A bola multicolorida da Copa do Brasil rolou com atraso de 12 minutos. E o futebol demorou um pouco mais a aparecer. O Sobradinho preencheu a parte do campo entre intermediárias e impediu o Botafogo de jogar como gosta, tornando o terço inicial da etapa modorrento. Sem paciência, o time carioca rifava as jogadas com lançamentos em profundidade. Efeito disso foi que o primeiro chute a gol só saiu aos 15, com Julio Cesar, um dos mais acionados.
Seedorf e Ramon, Sobradinho x Botafogo (Foto: Adalberto Marques/Agência Estado)
Antes, reclamação de pênalti em Fellype Gabriel, que foi empurrado na área. A melhor chance saiu com Lodeiro, após erro de Ramon e passe de Rafael Marques. Mas o uruguaio bateu prensado com o zagueiro e desperdiçou. Em rápido contato com o técnico Oswaldo de Oliveira, Seedorf mostrou insatisfação e reclamou que a equipe estava muito próxima, sem abertura. Pois ele mesmo mudou sua posição e passou a desequilibrar pelo lado esquerdo.
Aos 32 minutos, o craque holandês reviveu o pequeno show de dribles que ofereceu contra o Nova Iguaçu, domingo passado, pelo Campeonato Carioca. Mas, desta vez, apesar de ter "entortado" o lateral-direito Ronaldo, não acertou o cruzamento. O jogo aéreo, aliás, foi a tônica alvinegra, com dezenas de tentativas sem sucesso. Apagado, Rafael Marques sequer conseguia fazer o trabalho de pivô. Para piorar, Lodeiro, lesionado, saiu e deu lugar a Vitinho.
Na volta do intervalo, a partida ganhou em emoção. Mais expostas, as equipes mudaram a postura, e o Sobradinho encaixou seu esquema, adiantando a marcação e pressionando o adversário. E levou perigo duas vezes justamente com a fórmula do Bota: as bolas erguidas.

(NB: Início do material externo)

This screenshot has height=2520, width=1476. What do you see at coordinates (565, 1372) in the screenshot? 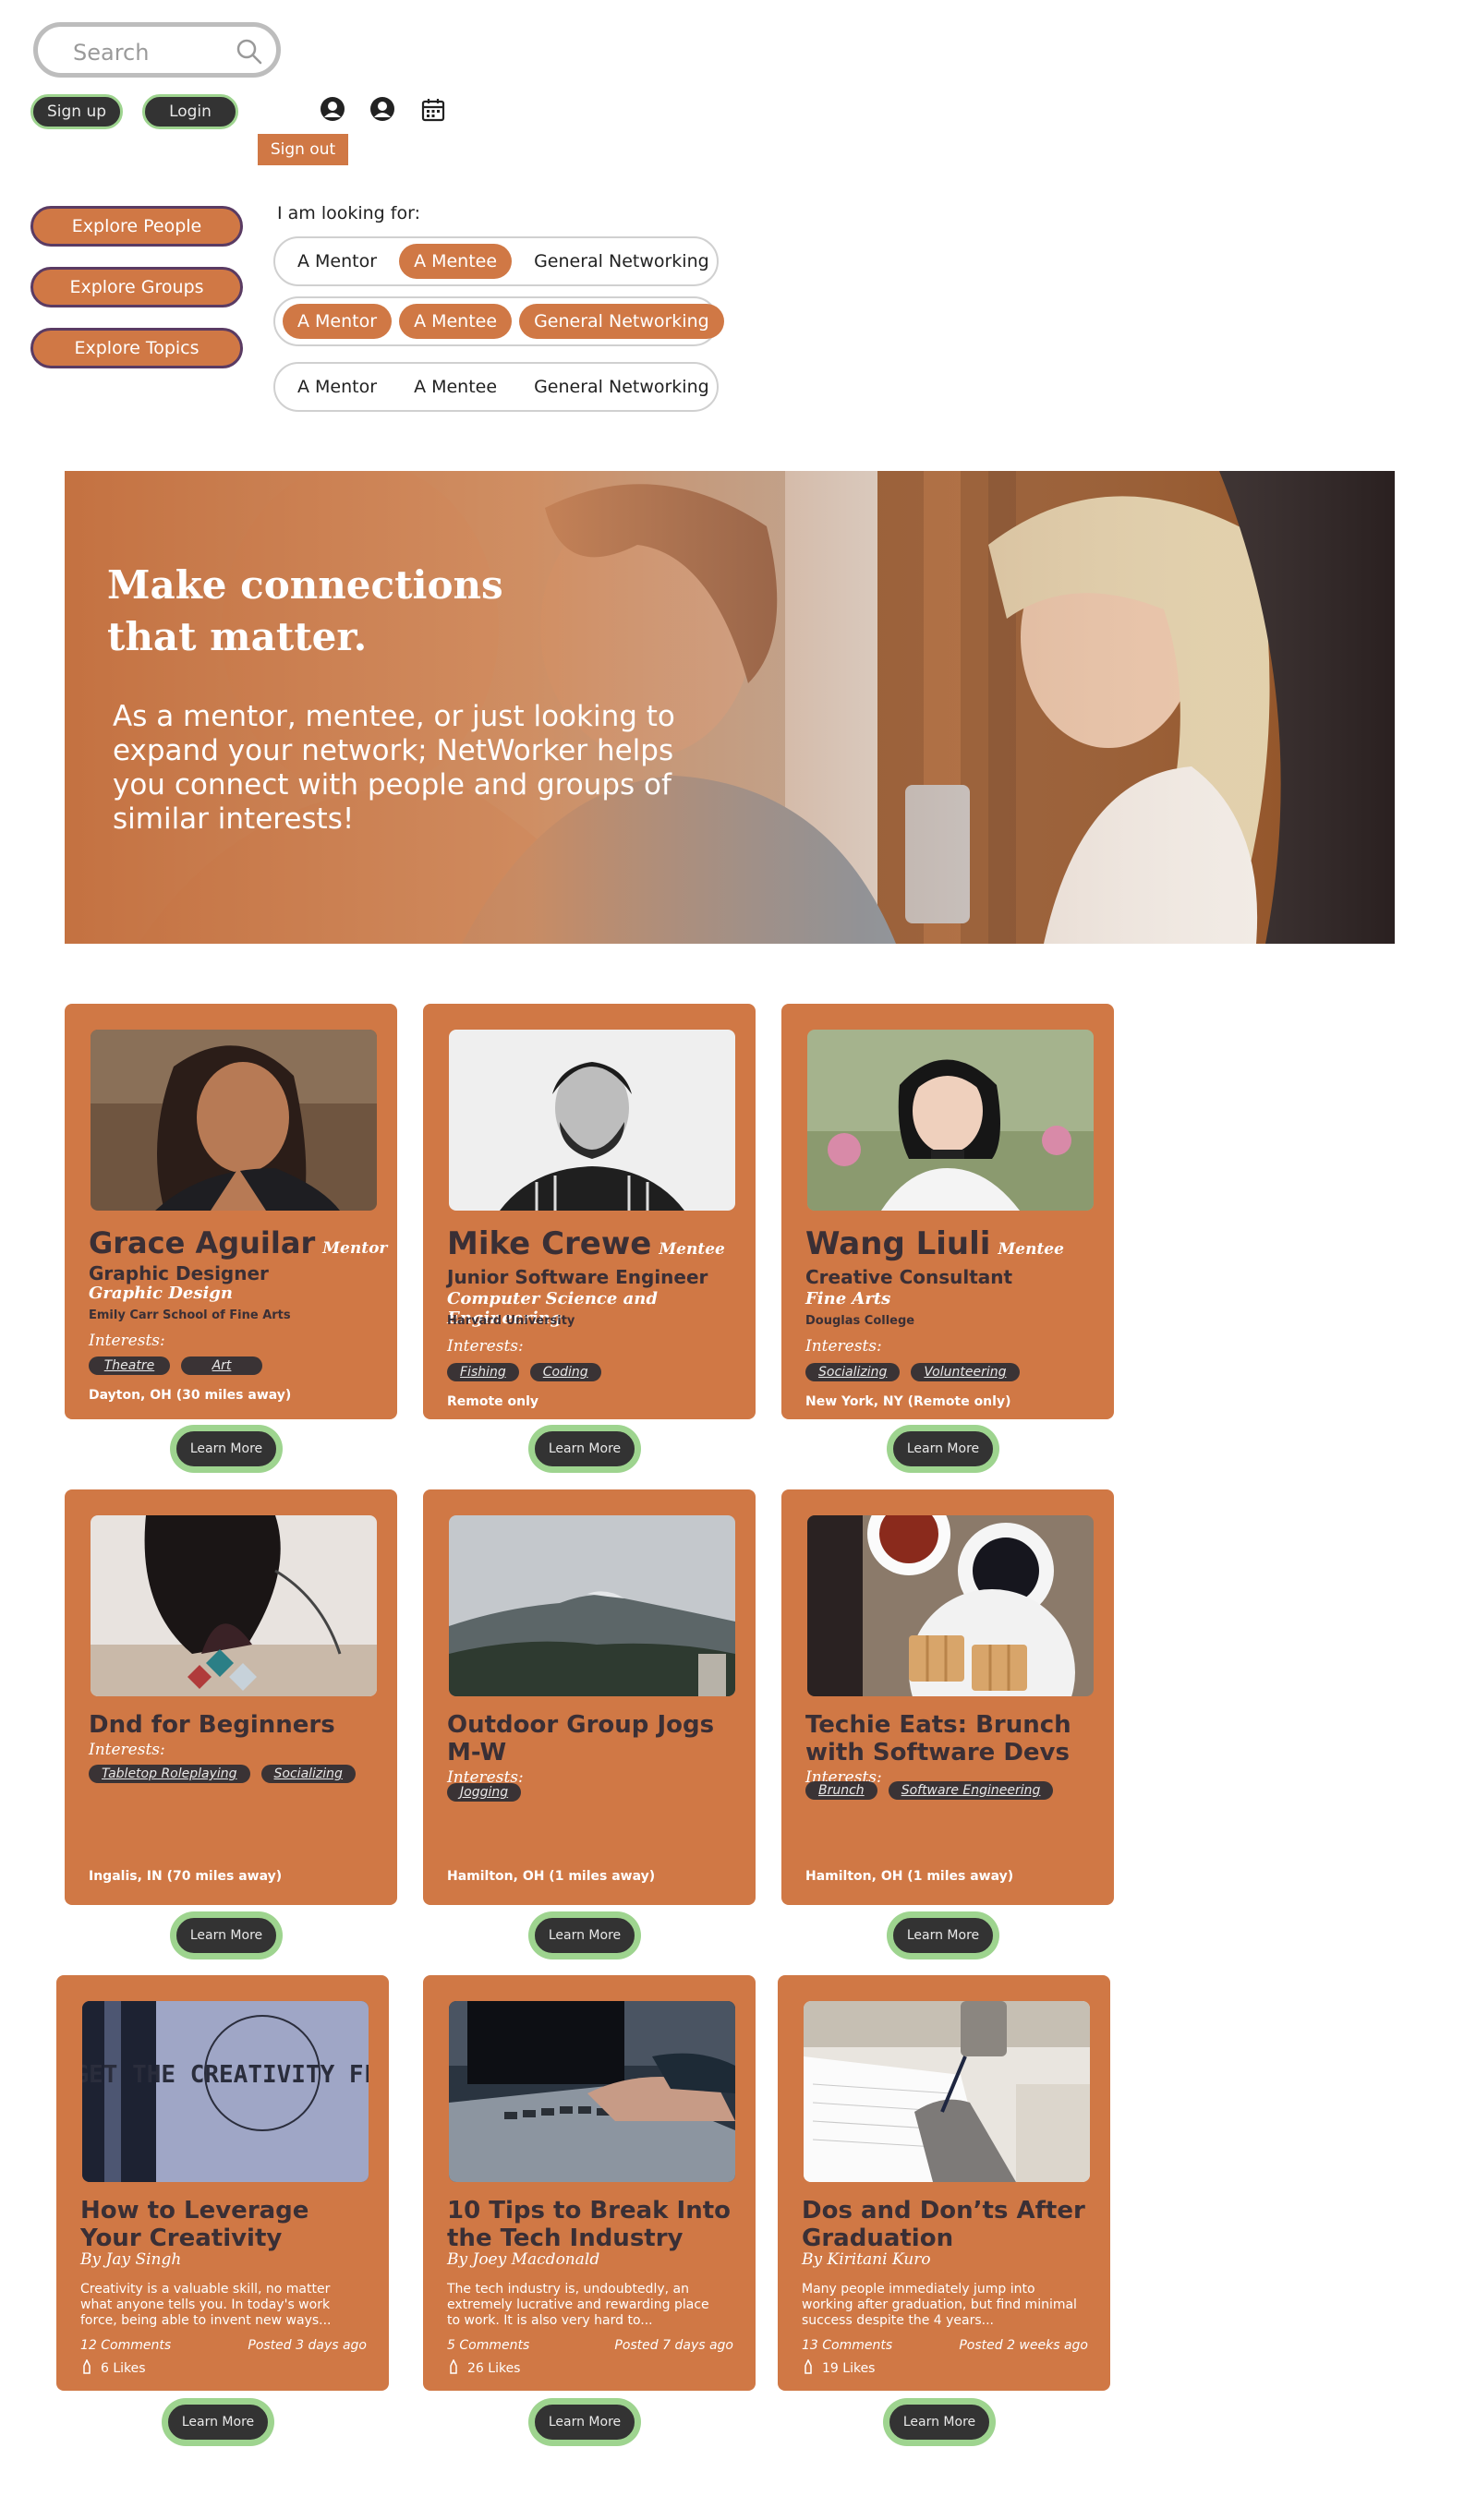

No entanto, a superioridade técnica do visitante (que parecia estar em casa, diante de tantos torcedores), ressurgiu e, aos 24, Vitinho chutou rente à trave depois de bate e rebate na área. Ambos os treinadores fizeram substituições ofensivas, e o duelo ficou ainda mais franco, mas o time candango, aos poucos, perdeu a intensidade e os bons contragolpes que incomodavam.
O gol do triunfo do Glorioso quase saiu da forma mais improvável. Aos 40, Vitinho cruzou, o lateral Ronaldo desviou contra a própria meta e obrigou o goleiro Donizeti a tirar a bola no susto. Depois, foi a vez de Rafael Marques arriscar, de cabeça, mas novamente Donizeti salvou. Até o fim, mais pressão e, mesmo com falhas grosseiras da defesa do Sobradinho, nada de a bola entrar. Com dez no campo de ataque, o Botafogo se descuidou, e Laécio chegou a marcar, mas o auxiliar assinalou impedimento. Definitivamente, o encanto do Campeonato Carioca não viajou à Brasília.